Major Cryptocurrency Exchanges Do Not Protect their CustomersSeptember 22, 2018
A report from the Attorney’s office stated that apart from hacks and outright scams, exchanges are not doing enough for their would-be investors when it comes to protecting cryptocurrency investor interests. The Attorney general felt that it was not a pretty picture because major exchanges are failing to guard their customers against fraud, manipulation, and abuse.
The report published, “[Virtual] asset trading platforms now in operation have not registered under state or federal securities or commodities laws,” also added, “Nor have they implemented common standards for security, internal controls, market surveillance protocols, disclosures, or other investor and consumer protections. Accordingly, customers of virtual asset trading platforms face significant risks.”
Barbara D. Underwood, Attorney General, New York State, reported, “As of today, there are no regulatory or even generally accepted prudential standards for determining whether a particular virtual asset can or should be listed on a trading platform.”
The official Twitter account of the New York state attorney reports, “we have also referred three platforms — Binance, Gate.io, and Kraken — to the New York State Department of Financial Services for possibly operating unlawfully in New York.”
Voluntary questionnaires were sent by the New York State Attorney General to a total of 13 major. Of which 9 responded.

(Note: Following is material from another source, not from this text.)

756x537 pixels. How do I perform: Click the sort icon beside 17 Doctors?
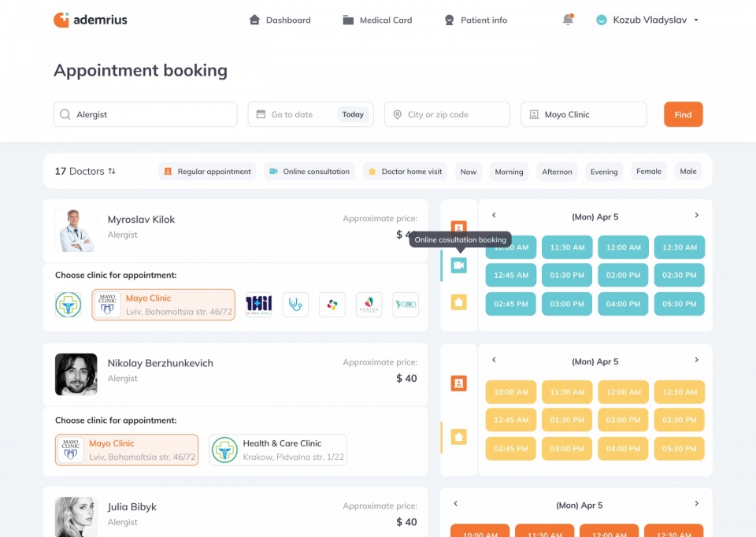point(112,171)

The report issued a warning stating that “For non-participating platforms (Binance, Gate.io, Huobi, and Kraken), customers should be aware that those platforms may have received compensation for listing virtual currencies on their platform. Customers should evaluate whether that affects their decision to trade virtual currencies on those platforms. One recent report, for example, asserted that Binance had sought millions of dollars in bitcoins in exchange for listing a new token. “
Market manipulation with automatic and algorithmic trading and insider trading was suspected. Several of these companies who run these exchanges tend to buy and sell cryptocurrencies of their own companies, in order to display liquidity to the prospective buyers and co-investors.

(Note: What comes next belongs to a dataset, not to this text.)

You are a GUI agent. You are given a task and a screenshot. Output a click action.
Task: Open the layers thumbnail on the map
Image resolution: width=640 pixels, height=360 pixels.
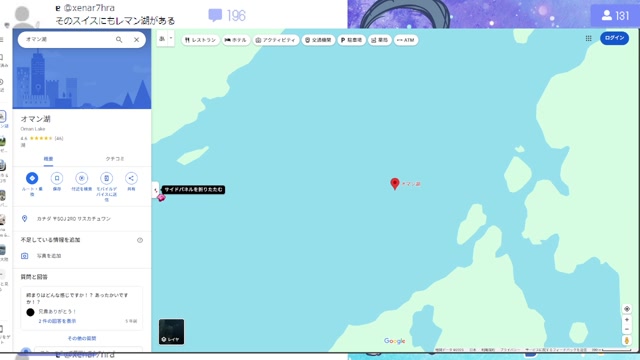[171, 331]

“[When] a significant percentage of the volume in one or more assets on a venue is attributable to one source,” the report stated that “customers face the risk that the availability of liquidity in those assets could change, without notice and at any time, including when liquidity is needed most — namely, in times of market volatility or rapid price movement.”
This kind of trading will affect the mom and pop investors who might not be able to sell off their tokens when the prices reach the rock bottom. This will, in turn, lead them to be holding tokens, the price of which is declining rapidly than they can tolerate.
Consumers were given a warning that “Given these differences, customers should familiarize themselves with how their trading platform handles open orders during a suspension or outage and should be sure to understand whether their fiat or virtual currency can be transferred or withdrawn during those times.”
Very few customers understand that it is not possible for them to withdraw their fiat or virtual currencies during periods of suspension or outrages. And, this can happen without notice.